9th July 2020
Digital Banking AML Regulatory Compliance
AML Regulatory Compliance
As banks and other financial institutions embrace advances in financial technology, the digital banking sector has grown dramatically. That growth trend has been reinforced by the coronavirus crisis, which saw a 200% increase in mobile banking registrations in April 2020. Unfortunately, as digital banking services become more sophisticated, so do the criminal methodologies associated with them.
In a changing financial sector, firms must prioritize compliance for their digital banking services to ensure that they are able to detect and prevent money laundering activities and continue to deliver regulatory compliance.
Digital banking service providers face both conventional money laundering risks and those that have emerged as a result of fintech advances. Those emergent risks may derive from new methodologies, such as phishing emails or malicious software applications, or exploit relatively unregulated technology, such as virtual currencies, to launder money within the digital financial system. Digital banking services are popular with money launderers because of the relative anonymity they offer and the lack of fintech regulation in territories around the world.
Global financial authorities are reacting to those threats, and the gap in regulation, by introducing legislation with a specific focus on digital banking services. In the United States, for example, the Financial Crimes Enforcement Network (FinCEN) has issued guidance for firms dealing with virtual currencies, while the EU’s Fifth Anti-Money Laundering Directive (5AMLD) sets out a range of AML measures for cryptocurrency service providers. Similarly, the Financial Action Task Force (FATF) has also released its own guidance on digital identification within AML/CFT frameworks.
Banks and financial institutions must ensure that they provide digital services in compliance with the AML/CFT regulations applicable within their jurisdiction. Under FATF policy, most financial services firms must take a risk-based approach to AML, implementing an internal compliance program featuring:
- Customer due diligence (CDD) measures in order to accurately verify the identities of their digital banking customers or the beneficial ownership of customer firms. Under the risk-based approach, customers that present a higher risk of money laundering should be subject to enhanced due diligence (EDD) measures.
- Monitoring measures in order to detect suspicious customer activity during digital banking transactions. This might include unusual transaction patterns, transactions above a reporting threshold or transactions with high-risk countries.
- Screening and monitoring for politically exposed persons (PEPs), international sanctions lists and customer involvement in adverse media stories.

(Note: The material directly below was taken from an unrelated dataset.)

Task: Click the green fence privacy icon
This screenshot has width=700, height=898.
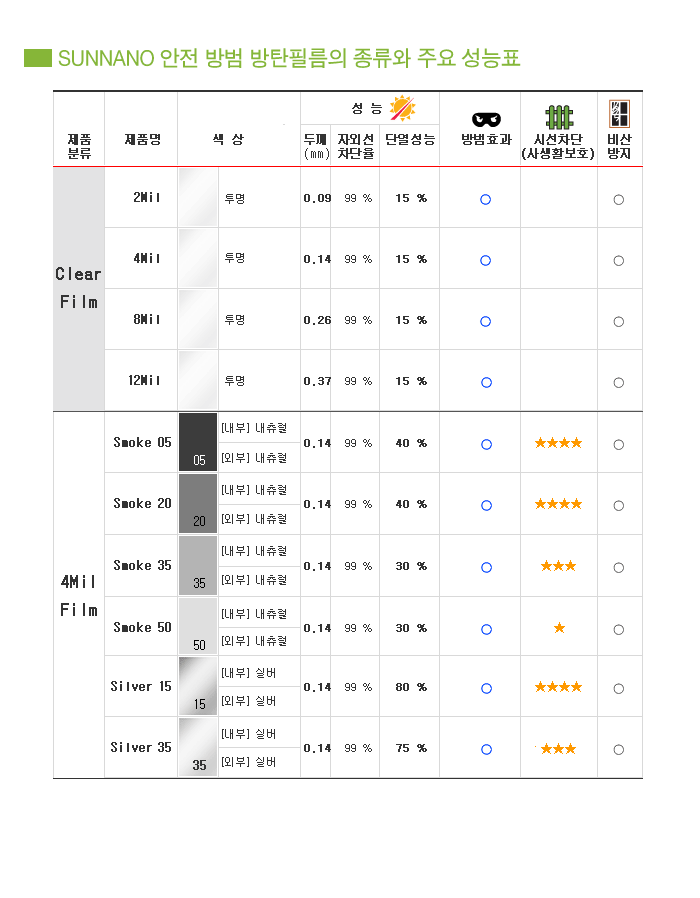Action: (559, 117)
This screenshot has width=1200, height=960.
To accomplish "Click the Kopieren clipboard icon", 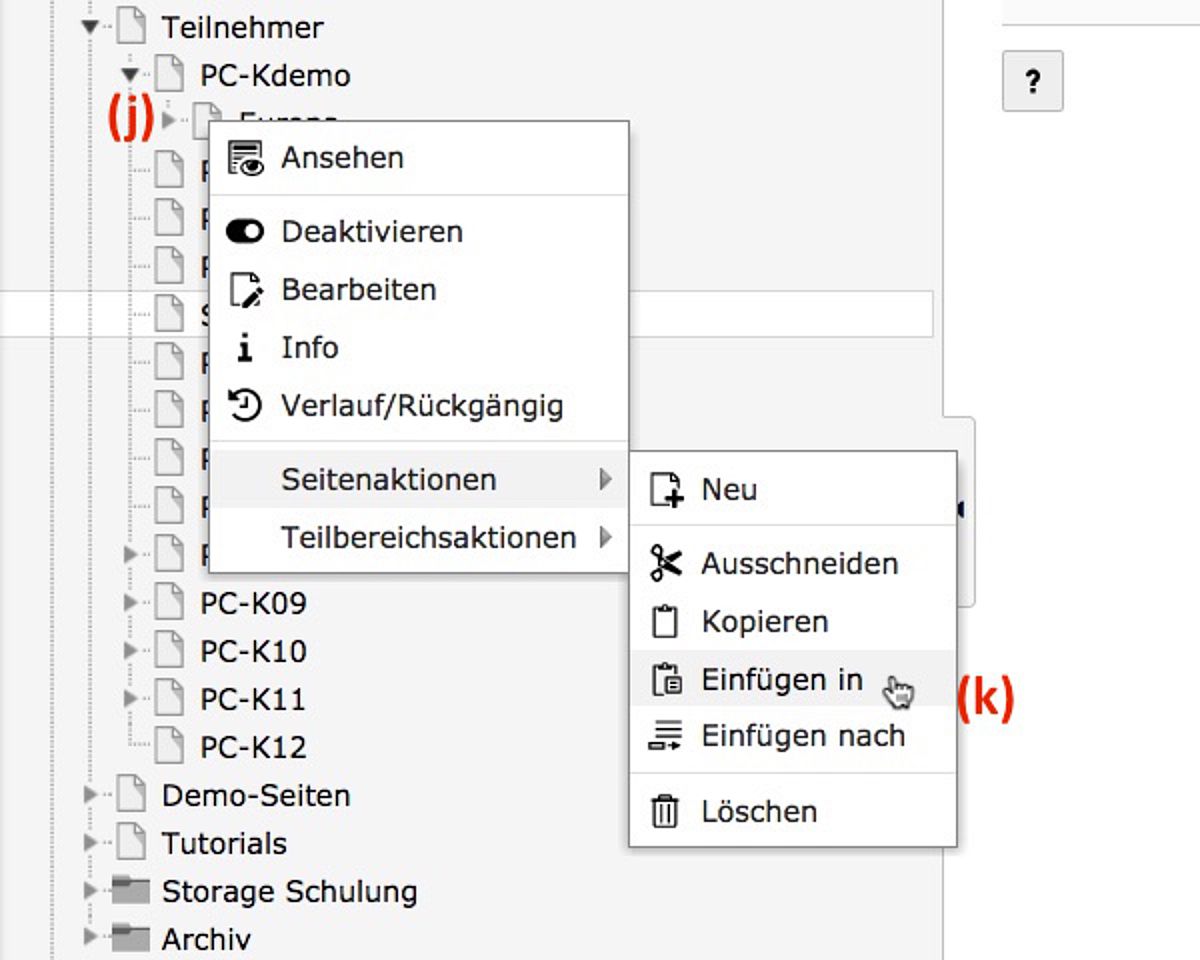I will tap(666, 622).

Some jurisdictions require financial institutions to obtain licenses for certain digital services, such as cryptocurrency trading or the provision of digital wallets. FATF policy also requires firms to implement a training schedule for compliance employees and appoint a compliance officer to oversee the AML program. Since compliance officers must have the expertise and authority to carry out their role effectively, their skillset should reflect the demands of a digital banking environment.
To manage their new AML risks, digital banking service providers must take new approaches to regulatory compliance. In practice, this means that firms should change the ways in which they collect and analyze customer data in a digital landscape, from performing CDD, transaction monitoring and screening to submitting suspicious activity reports (SARs) to the authorities. Potentially effective components of a digital AML solution include:
Digital identification: Digital ID systems include biometric technology like fingerprint and face scanners or the secure online storage of similar identifying information. Combined with the connectivity and ubiquity of internet-enabled smart devices, both customers and banks may use those systems to interact with digital banking services and so build digital identity profiles. Digital identities can facilitate more accurate, efficient and reliable CDD and monitoring measures at onboarding and throughout the business relationship.
Artificial intelligence: AI technology offers a variety of opportunities for firms to streamline their AML/CFT responses, helping them to prioritize data collection and analysis during CDD and transaction monitoring or to quickly recognize high- and low-risk customers. AI also has the potential to add value to the reporting process by learning the characteristics of false-positive suspicious activity alerts and, subsequently, reducing the amount of time and resources spent remediating them.
Cloud computing: When performing CDD and other screening and monitoring processes related to digital banking services, AML teams need to quickly and securely access disparate data sources and interact with a potentially large number of storage systems. Cloud computing offers a way for firms to centralize that data and move away from the more traditional siloed approach, which can introduce inefficiencies and errors to the AML/CFT process.
Blockchain: As cryptocurrency usage becomes more widespread, blockchain technology may allow firms to address specific money laundering risks associated with digital banking. A public distribution ledger, blockchain allows firms to record and independently verify transactions: the technology could be used to store and encrypt customers’ identifying information as a secure “block” of information, which could then be referenced when they engage in subsequent transactions and business relationships. Use of blockchain technology within AML frameworks would help to address the anonymity challenges associated with cryptocurrency and digital banking.